MELBOURNE, Australia -- Yanina Wickmayer was toiling on Court 7 in the midday sun on Saturday, easily winning her third qualifying match to earn a spot in the main draw two days ahead of the Australian Open.
In a perfect world, the U.S. Open semifinalist, winner of last week's Auckland tournament and 16th-ranked player on the WTA Tour shouldn't have been laboring so hard at Melbourne Park.
But there's been precious little perfect the past few months for the 20-year-old Belgian.
Originally given a one-year ban for violating the World Anti-Doping Agency's so-called "whereabouts" rule, Wickmayer appealed to a Belgian court and the controversial suspension was lifted last month.
The cutoff for main-draw entries at the season's first major had already passed by then, so she had to go the qualifying route. Wickmayer would have been seeded No. 16 for the Australian Open based on her ranking.
"It doesn't make me angry, just disappointed a little bit," Wickmayer told The Associated Press after her 6-0, 6-0 win over Lourdes Dominguez Lino of Spain on Saturday.
"I think I deserved my place in the draw as the 16th seed and not as a qualifier, but I knew it was going to be this way," she said. "I tried to make the best of it, stayed positive and strong mentally. I'm really happy the way I handled everything."
Wickmayer was a late wild-card entrant to the Auckland tournament she won last week -- her third career title -- after the Belgian court upheld her appeal against the suspension, imposed because she'd received three violations of WADA's whereabouts rule.
She is also appealing the penalty to the Court of Arbitration for Sport, the European Commission and the European Court for Human Rights. But she said Saturday that her father and lawyers are handling the legalities and "I don't really want to know too much about it."
Wickmayer became subject to the whereabouts rule when she lifted her world ranking through 2009 into the world's top 50. The regulation, as it applies to tennis, requires top-50 players to list their whereabouts for anti-doping authorities. It's a regulation primarily designed so that WADA can easily conduct random, out-of-competition drug testing.
Wickmayer blamed poor communication, saying the Flemish anti-doping agency sent notices of the breach to her home in Belgium while she was in Australia.
Wickmayer, who was seeded No. 1 for the qualifying tournament, won her first match in three sets, her second 6-0, 6-1 before her easy victory Saturday. She said her experiences over the past several months helped prepare her for what could have been a depressing experience -- qualifying for a Grand Slam the week after winning a WTA tournament.
"It has been a really tough time, the last couple of weeks, months," Wickmayer said. "My title last week helped me a lot, but coming here and starting the qualies wasn't easy for me.
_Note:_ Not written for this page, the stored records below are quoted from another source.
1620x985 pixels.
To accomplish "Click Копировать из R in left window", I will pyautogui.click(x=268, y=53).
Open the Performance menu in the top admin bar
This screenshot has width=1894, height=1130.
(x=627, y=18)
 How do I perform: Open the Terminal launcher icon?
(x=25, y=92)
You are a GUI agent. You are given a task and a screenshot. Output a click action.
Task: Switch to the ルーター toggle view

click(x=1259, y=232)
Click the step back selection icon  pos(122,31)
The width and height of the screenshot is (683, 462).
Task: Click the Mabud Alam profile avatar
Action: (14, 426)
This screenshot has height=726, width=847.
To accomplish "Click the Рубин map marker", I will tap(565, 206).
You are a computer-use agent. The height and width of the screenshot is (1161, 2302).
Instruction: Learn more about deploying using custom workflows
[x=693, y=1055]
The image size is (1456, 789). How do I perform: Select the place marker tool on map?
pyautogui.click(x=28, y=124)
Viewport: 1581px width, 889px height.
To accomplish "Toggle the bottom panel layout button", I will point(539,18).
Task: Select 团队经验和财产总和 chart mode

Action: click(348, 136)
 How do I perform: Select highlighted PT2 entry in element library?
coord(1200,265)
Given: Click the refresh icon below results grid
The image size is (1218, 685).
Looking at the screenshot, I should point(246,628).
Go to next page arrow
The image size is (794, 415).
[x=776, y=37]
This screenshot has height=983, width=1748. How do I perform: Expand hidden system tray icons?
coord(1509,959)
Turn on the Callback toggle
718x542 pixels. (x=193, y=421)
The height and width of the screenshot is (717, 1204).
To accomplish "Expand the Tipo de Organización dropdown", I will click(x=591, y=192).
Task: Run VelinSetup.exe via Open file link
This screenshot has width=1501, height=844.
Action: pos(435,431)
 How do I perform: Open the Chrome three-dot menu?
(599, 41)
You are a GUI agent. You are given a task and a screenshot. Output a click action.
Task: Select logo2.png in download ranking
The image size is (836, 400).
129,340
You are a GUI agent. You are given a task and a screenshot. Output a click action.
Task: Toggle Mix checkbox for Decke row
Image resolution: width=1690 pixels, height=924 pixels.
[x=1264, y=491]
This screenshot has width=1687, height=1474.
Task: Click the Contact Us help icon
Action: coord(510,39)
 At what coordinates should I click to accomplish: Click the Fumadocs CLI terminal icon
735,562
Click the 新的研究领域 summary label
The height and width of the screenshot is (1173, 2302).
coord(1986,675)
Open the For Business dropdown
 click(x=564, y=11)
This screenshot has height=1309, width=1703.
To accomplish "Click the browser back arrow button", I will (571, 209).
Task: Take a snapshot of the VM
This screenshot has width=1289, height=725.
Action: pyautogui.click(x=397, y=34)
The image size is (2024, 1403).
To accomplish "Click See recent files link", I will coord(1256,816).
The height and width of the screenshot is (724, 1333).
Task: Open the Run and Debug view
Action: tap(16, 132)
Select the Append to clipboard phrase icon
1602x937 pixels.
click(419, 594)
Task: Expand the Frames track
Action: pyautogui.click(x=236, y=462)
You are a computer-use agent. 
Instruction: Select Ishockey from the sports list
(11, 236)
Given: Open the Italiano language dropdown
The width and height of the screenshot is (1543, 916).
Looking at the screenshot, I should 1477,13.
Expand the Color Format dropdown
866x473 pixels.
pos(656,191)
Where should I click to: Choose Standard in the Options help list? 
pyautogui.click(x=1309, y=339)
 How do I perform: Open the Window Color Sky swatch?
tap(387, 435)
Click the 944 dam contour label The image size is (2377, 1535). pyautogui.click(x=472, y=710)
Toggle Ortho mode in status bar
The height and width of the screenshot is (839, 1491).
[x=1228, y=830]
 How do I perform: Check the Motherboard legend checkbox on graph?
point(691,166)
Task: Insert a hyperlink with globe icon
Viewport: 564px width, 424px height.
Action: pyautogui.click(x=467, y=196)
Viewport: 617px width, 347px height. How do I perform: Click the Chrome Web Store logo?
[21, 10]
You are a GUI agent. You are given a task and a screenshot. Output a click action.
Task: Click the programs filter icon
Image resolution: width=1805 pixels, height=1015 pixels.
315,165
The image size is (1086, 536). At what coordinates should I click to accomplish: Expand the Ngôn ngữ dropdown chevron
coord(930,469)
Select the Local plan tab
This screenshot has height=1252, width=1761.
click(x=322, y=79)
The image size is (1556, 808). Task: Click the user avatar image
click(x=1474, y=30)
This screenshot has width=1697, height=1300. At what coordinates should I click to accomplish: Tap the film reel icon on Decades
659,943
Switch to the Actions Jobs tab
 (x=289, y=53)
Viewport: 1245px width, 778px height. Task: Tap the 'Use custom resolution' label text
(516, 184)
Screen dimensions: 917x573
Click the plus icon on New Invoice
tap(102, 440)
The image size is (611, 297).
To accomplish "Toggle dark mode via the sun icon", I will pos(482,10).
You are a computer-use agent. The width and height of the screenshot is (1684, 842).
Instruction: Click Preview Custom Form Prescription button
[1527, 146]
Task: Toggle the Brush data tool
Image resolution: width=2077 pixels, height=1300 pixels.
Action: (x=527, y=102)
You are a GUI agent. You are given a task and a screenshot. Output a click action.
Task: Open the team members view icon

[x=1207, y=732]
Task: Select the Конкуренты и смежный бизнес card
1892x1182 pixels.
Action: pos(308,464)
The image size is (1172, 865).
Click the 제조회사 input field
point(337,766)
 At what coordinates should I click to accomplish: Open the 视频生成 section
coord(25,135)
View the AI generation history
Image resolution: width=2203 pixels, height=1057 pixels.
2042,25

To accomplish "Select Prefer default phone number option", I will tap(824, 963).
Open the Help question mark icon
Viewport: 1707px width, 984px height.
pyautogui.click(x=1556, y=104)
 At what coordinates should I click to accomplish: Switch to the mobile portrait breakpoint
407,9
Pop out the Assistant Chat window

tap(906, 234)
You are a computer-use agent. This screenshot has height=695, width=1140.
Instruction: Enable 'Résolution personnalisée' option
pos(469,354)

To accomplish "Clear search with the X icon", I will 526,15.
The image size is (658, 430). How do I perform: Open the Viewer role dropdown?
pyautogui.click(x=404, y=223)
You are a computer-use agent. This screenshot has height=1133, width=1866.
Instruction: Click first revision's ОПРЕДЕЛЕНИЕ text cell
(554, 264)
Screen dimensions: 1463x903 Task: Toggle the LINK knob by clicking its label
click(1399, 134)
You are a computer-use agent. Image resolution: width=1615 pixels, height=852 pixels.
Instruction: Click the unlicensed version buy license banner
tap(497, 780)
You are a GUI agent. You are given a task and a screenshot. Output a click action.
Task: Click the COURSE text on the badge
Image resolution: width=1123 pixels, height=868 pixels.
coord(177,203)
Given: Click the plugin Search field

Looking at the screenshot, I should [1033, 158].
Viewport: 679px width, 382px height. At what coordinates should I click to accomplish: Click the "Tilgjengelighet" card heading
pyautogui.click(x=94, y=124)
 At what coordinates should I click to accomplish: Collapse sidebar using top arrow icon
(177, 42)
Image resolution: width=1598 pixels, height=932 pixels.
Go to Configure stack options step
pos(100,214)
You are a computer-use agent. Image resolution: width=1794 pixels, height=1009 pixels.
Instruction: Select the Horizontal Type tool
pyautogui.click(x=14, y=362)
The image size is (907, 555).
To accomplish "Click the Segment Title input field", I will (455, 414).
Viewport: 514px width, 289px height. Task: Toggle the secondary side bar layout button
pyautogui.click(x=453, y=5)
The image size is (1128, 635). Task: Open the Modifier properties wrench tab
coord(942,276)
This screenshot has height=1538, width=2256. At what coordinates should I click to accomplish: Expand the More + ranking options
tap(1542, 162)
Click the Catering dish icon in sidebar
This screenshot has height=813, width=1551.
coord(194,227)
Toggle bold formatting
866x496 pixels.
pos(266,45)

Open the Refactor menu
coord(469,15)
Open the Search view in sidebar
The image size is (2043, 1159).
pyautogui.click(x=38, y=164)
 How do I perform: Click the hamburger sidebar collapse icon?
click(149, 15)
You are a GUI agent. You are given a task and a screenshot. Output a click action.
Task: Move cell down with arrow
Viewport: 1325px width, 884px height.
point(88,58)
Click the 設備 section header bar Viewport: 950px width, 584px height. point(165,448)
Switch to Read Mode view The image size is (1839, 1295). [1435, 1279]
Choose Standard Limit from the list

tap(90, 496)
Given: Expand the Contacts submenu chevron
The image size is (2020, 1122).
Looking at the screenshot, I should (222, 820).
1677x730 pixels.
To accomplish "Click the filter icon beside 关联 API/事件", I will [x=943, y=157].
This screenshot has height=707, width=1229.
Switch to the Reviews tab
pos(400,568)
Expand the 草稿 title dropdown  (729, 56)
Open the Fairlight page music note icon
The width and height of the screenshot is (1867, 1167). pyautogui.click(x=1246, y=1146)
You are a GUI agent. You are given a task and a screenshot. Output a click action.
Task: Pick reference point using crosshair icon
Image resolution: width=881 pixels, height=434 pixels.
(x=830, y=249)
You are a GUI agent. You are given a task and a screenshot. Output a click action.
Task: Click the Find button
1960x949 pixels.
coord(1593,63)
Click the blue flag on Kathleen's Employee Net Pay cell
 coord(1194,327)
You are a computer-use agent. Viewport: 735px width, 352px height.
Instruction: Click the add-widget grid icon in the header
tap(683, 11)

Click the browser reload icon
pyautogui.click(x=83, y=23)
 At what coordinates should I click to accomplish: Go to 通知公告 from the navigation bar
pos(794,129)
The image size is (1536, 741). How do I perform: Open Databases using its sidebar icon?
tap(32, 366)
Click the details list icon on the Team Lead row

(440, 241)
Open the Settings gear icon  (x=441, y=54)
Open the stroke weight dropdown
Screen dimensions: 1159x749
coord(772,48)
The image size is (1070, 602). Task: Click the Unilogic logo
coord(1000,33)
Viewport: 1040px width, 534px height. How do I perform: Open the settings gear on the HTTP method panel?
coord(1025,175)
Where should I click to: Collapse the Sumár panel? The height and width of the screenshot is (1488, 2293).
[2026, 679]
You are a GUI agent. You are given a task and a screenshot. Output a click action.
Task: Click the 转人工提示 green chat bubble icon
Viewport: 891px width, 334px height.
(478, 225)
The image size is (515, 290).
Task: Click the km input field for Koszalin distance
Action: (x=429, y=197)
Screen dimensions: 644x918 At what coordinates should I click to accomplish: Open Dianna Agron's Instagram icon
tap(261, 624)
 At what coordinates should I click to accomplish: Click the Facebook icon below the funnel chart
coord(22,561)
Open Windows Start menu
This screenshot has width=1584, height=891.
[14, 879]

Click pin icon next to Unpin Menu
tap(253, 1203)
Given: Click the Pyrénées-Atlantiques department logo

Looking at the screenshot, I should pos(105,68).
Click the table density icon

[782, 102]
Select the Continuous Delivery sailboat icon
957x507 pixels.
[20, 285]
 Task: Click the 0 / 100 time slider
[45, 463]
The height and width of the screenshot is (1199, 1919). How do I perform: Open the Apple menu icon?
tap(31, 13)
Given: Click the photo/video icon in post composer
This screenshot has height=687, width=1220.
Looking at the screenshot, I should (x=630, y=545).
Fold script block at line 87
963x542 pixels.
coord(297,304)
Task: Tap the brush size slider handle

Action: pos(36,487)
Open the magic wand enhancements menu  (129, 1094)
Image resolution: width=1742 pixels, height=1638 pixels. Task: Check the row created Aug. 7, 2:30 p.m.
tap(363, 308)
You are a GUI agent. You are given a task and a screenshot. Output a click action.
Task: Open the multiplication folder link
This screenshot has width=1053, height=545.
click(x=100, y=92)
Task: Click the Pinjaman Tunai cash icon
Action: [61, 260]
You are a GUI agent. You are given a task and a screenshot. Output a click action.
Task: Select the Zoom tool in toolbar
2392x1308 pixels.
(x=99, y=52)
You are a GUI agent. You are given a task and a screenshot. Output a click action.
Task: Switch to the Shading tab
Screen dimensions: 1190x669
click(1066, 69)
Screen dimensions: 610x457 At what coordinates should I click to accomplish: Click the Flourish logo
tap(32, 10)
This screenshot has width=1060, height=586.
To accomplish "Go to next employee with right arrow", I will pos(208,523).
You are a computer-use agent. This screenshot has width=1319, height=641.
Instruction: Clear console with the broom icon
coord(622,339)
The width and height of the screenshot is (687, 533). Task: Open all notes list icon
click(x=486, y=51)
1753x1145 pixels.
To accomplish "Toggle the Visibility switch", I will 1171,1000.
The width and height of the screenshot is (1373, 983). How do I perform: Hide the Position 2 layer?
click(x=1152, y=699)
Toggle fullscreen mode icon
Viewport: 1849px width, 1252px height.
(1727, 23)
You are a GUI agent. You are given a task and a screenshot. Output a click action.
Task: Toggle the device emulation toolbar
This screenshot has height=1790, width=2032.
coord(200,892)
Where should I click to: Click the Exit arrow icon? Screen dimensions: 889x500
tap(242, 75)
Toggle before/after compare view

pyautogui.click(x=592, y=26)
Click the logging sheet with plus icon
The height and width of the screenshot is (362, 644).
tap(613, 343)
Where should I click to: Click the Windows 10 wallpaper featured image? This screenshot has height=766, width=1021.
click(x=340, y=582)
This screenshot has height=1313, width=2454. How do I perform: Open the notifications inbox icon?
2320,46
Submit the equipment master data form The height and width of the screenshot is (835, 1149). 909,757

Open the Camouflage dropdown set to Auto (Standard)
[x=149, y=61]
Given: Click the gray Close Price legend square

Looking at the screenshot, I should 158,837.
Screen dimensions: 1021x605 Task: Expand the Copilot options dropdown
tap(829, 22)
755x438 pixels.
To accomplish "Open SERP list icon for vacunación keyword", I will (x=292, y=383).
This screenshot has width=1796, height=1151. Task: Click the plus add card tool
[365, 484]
"But I tried to take the positives -- I've had a few good matches, playing on the [outdoor] courts will help, and I'm finding my rhythm. These are all advantages for me," she said.
Still, on Friday she found it pretty tough to be playing in qualifying instead of watching the Australian Open draw being made.
"It wasn't easy seeing who the 16th seed was instead of you and seeing who you could have played," she said. "But I couldn't change that three weeks ago or even three days ago, so that's the way it was and I had to deal with it."
Wickmayer found out later Saturday after the qualifying players were slotted into the main draw that she'll play Alexandra Dulgheru of Romania in the first round. Dulgheru, ranked 53rd, lost to Wickmayer in all three matches they played in 2009.
Clijsters and Justine Henin, both former No. 1-ranked players and both from Belgium, are five tournaments and one tournament into their respective comebacks from retirement.
"Justine is already playing a Belgian [Kirsten Flipkens] so that would be four Belgians against each other in the first round," Wickmayer said. "All I know is I'm going to have at least one day off tomorrow, rest and hopefully keep playing like I'm playing."